- News Releases
January 31, 2006—Professor Vali Nasr, a leading expert on Islam who specializes in political and social developments in the Muslim world, has joined the Council as an adjunct senior fellow in Middle Eastern studies. Nasr’s work focuses on the interaction of religion, politics, violence, and democratization. “Vali is an outstanding scholar with a keen understanding of the Islamic world,” said Council Vice President and Director of Studies James M. Lindsay. “We are delighted to have him as a member of the Studies Program.” Nasr will lead a roundtable series on political, religious, and socioeconomic change in the Islamic world for the Council. He will also write on the consequences of a majority-Shiite government in Iraq for the broader Middle East, the Islamic world, and U.S. foreign policy.
Nasr is a professor of Middle East and South Asia politics and associate chair of research in the Department of National Security Affairs at the Naval Postgraduate School, and a visiting professor at Stanford University.
He is coauthor of Democracy in Iran: History and the Quest for Liberty (Oxford University Press), which will be released in June, and is the author of four additional books: The Shia Revival: How Conflicts within Islam Will Shape the Future(W.W. Norton, 2005); Islamic Leviathan: Islam and the Making of State Power (Oxford University Press, 2001); Mawdudi and the Making of Islamic Revivalism (Oxford University Press, 1996); and The Vanguard of the Islamic Revolution: The Jama`at-i Islami of Pakistan (University of California Press, 1994).
Nasr is editor of The Oxford Dictionary of Islam (Oxford University Press, 2003); coeditor of Expectation of the Millennium: Shi`ism in History (SUNY Press, 1989); and the author of numerous articles in academic journals and encyclopedias. His work has been translated into Arabic, Chinese, French, Indonesian, Persian, Spanish, Turkish, and Urdu.
He has written for the New York Times and the Washington Post, and has provided expert commentary to CNN, BBC, National Public Radio, Public Radio International, “Newshour with Jim Lehrer,” CBS “Evening News,” “60 Minutes,” “NOW with Bill Moyers,” and NBC “Nightly News.”
Nasr has received grants from the John D. and Catherine T. MacArthur Foundation, Harry Frank Guggenheim Foundation, Social Science Research Council, and the American Institute of Pakistan Studies.
He received his BA in international relations from Tufts University (summa cum laude). He earned his master’s from the Fletcher School of Law and Diplomacy in international economics and Middle East studies in 1984, and his PhD in political science from the Massachusetts Institute for Technology in 1991.
Nasr will be based at the Naval Postgraduate School in La Jolla, California.

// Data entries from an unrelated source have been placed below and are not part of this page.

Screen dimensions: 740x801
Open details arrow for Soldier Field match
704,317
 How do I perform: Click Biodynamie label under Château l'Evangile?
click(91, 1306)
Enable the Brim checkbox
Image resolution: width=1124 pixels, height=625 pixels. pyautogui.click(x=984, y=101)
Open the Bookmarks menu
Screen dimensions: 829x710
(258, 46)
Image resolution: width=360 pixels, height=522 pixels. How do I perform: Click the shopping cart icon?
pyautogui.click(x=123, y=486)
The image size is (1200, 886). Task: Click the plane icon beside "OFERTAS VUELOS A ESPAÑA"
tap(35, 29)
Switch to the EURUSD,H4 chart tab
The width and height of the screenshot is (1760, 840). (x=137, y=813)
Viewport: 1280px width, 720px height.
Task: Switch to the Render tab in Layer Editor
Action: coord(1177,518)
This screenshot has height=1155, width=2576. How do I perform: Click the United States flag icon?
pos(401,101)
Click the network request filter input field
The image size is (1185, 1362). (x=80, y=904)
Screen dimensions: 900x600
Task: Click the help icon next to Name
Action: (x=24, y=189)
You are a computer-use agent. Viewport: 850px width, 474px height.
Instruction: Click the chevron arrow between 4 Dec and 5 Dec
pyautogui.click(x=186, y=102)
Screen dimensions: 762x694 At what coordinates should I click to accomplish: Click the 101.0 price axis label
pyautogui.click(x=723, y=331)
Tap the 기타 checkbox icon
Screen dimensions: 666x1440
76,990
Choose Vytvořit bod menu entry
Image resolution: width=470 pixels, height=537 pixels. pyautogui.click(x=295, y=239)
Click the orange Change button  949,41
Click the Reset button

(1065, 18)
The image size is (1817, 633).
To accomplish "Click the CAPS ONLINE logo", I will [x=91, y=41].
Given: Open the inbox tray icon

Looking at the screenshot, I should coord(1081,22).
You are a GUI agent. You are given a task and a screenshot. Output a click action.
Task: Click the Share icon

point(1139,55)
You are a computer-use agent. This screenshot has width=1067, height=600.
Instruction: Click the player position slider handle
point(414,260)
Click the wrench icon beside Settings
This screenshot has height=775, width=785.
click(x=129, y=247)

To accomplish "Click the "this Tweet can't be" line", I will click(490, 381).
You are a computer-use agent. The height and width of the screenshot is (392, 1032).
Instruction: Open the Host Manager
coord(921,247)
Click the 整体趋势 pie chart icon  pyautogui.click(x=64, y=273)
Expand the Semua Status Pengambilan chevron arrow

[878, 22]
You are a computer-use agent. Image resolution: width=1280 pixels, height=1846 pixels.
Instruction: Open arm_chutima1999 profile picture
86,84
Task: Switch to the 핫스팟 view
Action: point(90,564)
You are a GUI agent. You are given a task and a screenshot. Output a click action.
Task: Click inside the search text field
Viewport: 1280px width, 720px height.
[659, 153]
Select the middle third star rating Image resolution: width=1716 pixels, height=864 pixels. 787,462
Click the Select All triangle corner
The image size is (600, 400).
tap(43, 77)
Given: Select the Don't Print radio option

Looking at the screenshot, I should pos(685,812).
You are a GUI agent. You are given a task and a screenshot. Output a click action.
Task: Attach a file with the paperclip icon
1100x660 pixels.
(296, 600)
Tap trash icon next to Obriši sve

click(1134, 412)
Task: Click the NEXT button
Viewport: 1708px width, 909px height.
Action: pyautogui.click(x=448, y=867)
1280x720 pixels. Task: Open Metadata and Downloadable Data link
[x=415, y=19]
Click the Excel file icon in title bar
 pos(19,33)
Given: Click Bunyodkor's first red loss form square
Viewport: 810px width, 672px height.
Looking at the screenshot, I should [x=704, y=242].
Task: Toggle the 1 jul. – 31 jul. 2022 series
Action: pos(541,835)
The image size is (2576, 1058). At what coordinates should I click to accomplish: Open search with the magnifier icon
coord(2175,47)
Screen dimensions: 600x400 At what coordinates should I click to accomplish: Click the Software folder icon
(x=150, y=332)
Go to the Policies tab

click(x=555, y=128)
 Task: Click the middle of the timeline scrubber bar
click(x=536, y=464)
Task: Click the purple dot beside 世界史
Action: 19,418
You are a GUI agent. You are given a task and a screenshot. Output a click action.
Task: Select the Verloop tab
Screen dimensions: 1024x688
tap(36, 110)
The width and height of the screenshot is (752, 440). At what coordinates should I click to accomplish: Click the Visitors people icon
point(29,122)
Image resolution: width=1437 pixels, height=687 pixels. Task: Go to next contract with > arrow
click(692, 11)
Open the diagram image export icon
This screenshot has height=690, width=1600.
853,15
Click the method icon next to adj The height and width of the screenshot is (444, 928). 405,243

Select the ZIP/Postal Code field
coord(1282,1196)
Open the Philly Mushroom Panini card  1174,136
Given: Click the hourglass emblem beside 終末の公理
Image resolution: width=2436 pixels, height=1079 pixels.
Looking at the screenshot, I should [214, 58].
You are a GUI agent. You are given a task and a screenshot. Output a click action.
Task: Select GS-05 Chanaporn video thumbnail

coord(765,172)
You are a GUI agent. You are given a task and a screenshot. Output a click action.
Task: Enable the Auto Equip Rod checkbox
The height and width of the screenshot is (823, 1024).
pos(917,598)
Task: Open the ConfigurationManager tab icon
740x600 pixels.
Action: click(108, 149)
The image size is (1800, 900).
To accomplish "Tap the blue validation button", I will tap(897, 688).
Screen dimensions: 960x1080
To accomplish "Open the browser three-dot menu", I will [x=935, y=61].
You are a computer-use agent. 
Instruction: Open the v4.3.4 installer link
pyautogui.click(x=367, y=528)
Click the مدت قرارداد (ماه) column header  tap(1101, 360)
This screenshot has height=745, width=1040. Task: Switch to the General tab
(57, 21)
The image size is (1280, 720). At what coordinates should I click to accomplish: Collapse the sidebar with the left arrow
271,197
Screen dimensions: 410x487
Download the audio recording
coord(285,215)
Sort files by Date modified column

Founded in 1921, the Council on Foreign Relations is an independent, national membership organization and a nonpartisan center for scholars dedicated to producing and disseminating ideas so that individual and corporate members, as well as policymakers, journalists, students, and interested citizens in the United States and other countries, can better understand the world and the foreign policy choices facing the United States and other governments.